What to work on:
Reproduce word for word the line holding "You are a GUI" and all lines after it in the data, through the end, leaving out pictures.

Input:
────────────────────

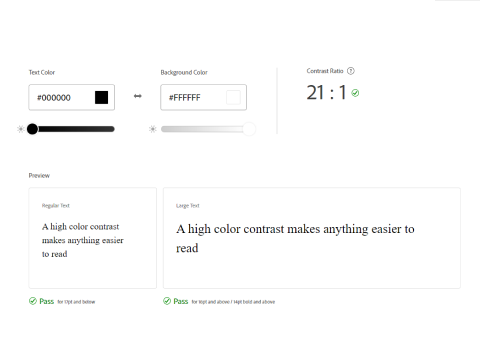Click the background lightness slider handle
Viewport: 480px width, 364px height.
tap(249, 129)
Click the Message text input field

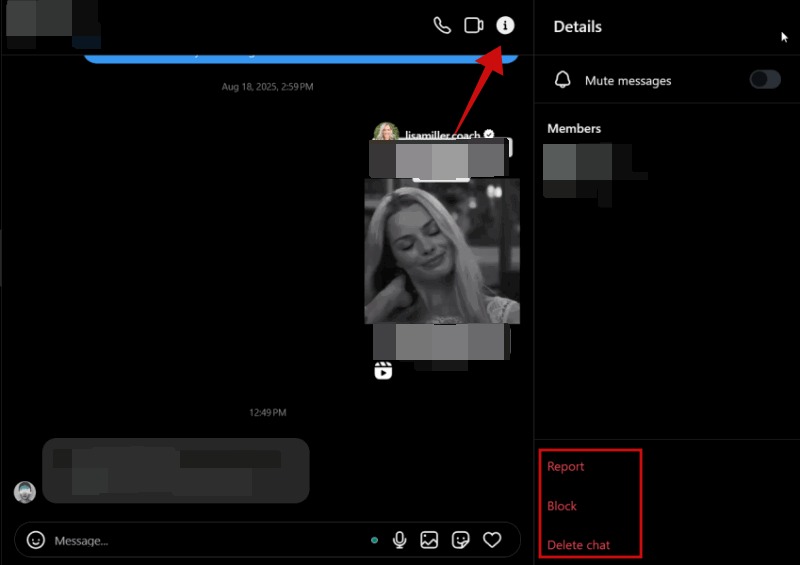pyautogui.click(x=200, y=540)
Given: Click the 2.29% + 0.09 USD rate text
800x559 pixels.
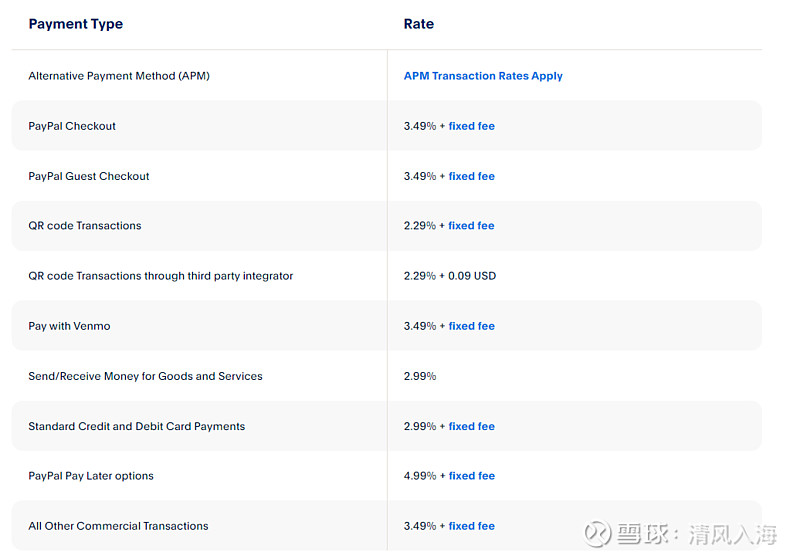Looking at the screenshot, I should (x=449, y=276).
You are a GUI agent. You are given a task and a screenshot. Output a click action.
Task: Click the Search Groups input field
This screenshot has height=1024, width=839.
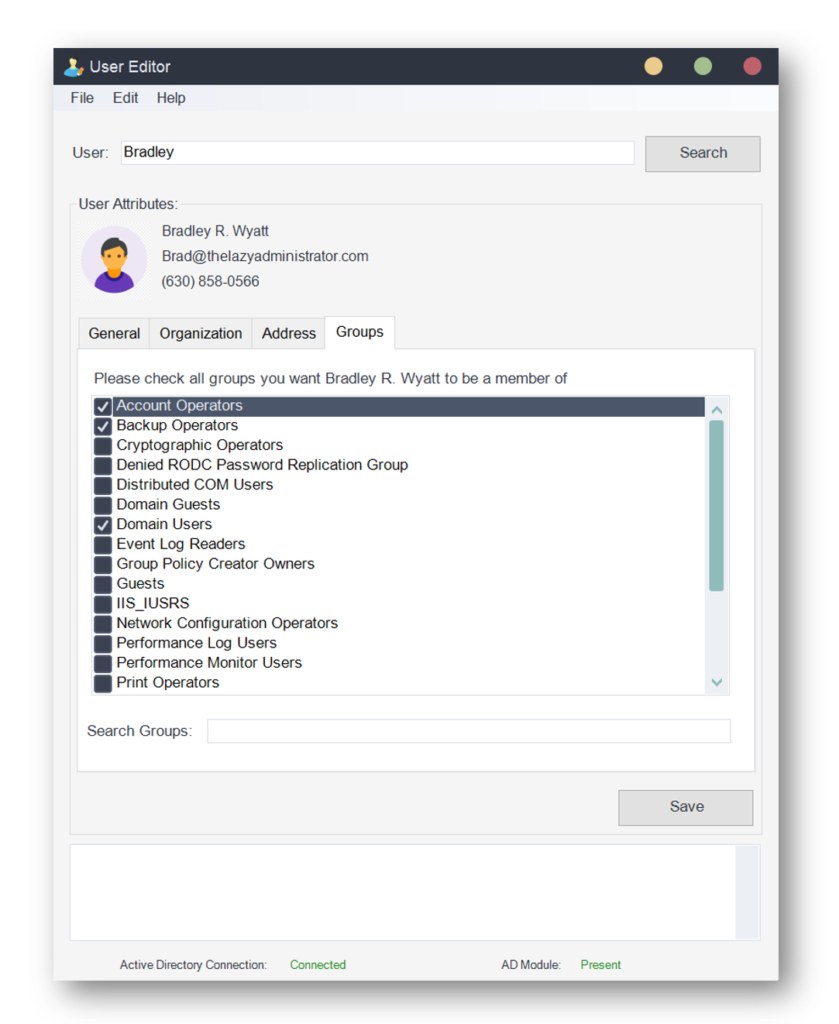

────────────────────

Written solution:
You are a GUI agent. You are given a task and a screenshot. Output a click action.
Task: Click the Search Groups input field
This screenshot has height=1024, width=839.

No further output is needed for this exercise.